What the exercise asks:
Please retype the records below exactly, from the first line down to and including the line with "MAKEITADOUBLE23.jpg (156, 1270)".

[Collected data entries]
********

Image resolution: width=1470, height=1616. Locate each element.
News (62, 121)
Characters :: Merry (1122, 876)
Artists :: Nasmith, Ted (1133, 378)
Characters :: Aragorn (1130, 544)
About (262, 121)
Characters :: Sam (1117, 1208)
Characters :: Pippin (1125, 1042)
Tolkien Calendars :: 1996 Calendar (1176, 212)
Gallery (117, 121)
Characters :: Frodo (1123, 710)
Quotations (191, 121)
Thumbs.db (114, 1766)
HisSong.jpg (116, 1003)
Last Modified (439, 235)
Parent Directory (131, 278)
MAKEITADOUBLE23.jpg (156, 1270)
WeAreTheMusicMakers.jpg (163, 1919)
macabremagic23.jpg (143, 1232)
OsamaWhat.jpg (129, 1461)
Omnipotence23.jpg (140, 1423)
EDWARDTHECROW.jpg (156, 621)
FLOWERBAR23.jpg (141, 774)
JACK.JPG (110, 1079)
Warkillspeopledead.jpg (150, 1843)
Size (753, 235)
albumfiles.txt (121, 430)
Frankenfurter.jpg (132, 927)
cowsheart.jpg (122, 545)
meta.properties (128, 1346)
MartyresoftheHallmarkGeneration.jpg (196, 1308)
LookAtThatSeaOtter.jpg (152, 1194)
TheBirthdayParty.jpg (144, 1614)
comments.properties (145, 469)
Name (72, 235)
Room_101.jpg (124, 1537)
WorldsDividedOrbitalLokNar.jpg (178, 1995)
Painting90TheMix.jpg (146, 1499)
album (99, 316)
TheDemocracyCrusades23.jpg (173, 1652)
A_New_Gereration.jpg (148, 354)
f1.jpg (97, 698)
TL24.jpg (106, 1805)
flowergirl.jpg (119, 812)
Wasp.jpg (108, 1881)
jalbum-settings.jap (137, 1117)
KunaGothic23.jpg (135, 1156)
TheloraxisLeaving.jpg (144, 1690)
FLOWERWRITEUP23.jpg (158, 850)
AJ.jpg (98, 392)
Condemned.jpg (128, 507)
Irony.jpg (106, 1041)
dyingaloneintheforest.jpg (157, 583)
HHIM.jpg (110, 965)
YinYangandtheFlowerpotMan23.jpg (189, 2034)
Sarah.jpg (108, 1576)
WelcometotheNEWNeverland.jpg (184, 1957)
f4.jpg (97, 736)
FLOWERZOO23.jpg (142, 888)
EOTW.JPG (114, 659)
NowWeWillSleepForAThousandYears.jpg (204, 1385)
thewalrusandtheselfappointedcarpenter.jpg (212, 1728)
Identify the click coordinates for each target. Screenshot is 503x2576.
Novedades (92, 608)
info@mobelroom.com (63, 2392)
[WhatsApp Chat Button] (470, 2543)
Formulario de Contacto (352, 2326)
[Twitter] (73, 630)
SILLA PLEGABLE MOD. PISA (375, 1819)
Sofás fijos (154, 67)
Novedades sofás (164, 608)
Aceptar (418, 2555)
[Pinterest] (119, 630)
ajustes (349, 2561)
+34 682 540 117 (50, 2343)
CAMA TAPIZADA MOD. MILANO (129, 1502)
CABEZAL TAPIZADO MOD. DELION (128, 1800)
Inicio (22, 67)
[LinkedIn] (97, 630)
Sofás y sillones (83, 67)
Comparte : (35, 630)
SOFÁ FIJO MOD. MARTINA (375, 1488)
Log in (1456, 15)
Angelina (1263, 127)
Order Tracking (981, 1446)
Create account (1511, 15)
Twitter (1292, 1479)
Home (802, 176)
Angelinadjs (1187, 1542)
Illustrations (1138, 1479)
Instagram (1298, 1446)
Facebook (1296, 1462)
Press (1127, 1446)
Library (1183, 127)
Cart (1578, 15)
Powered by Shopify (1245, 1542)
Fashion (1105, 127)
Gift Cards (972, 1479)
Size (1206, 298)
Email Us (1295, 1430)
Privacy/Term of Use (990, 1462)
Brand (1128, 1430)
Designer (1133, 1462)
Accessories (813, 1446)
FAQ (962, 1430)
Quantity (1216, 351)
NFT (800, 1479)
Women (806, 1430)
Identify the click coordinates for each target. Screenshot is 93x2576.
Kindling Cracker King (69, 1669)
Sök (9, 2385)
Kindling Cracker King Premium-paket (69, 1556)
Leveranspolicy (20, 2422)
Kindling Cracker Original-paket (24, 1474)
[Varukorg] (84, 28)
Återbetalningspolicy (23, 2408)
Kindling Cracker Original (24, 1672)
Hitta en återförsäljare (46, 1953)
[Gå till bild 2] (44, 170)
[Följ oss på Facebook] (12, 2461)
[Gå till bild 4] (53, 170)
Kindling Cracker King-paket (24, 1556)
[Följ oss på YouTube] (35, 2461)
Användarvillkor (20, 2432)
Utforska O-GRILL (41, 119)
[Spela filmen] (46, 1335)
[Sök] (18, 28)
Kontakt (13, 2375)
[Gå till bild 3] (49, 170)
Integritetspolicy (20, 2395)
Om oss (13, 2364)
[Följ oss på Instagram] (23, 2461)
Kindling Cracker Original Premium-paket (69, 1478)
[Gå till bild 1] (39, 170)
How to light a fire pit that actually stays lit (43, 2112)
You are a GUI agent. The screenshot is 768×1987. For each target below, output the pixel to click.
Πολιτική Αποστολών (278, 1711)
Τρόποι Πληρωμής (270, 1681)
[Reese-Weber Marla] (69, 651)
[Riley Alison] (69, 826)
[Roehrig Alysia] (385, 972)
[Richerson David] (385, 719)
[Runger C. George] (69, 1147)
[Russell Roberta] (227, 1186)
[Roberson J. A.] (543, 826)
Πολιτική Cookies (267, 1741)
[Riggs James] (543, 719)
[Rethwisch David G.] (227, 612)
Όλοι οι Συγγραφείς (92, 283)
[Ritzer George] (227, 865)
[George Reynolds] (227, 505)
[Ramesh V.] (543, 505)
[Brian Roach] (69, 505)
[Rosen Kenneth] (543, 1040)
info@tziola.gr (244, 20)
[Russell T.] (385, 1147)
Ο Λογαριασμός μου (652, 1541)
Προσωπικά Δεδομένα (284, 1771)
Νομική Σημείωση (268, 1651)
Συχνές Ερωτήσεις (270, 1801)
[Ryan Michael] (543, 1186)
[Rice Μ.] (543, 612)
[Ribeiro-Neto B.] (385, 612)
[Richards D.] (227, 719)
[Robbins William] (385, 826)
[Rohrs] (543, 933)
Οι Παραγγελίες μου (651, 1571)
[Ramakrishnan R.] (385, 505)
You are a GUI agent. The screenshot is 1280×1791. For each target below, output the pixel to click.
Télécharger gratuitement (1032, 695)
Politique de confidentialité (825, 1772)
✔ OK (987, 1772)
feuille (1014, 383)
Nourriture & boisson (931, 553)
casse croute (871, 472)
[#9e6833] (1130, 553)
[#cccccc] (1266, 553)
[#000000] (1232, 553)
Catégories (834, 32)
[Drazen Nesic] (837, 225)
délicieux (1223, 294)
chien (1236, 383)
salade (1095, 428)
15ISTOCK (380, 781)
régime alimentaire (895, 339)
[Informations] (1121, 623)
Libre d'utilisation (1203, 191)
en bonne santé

********

Completed exercise:
Image resolution: width=1470, height=1616. Locate each element.
News (62, 121)
Characters :: Merry (1122, 876)
Artists :: Nasmith, Ted (1133, 378)
Characters :: Aragorn (1130, 544)
About (262, 121)
Characters :: Sam (1117, 1208)
Characters :: Pippin (1125, 1042)
Tolkien Calendars :: 1996 Calendar (1176, 212)
Gallery (117, 121)
Characters :: Frodo (1123, 710)
Quotations (191, 121)
Thumbs.db (114, 1766)
HisSong.jpg (116, 1003)
Last Modified (439, 235)
Parent Directory (131, 278)
MAKEITADOUBLE23.jpg (156, 1270)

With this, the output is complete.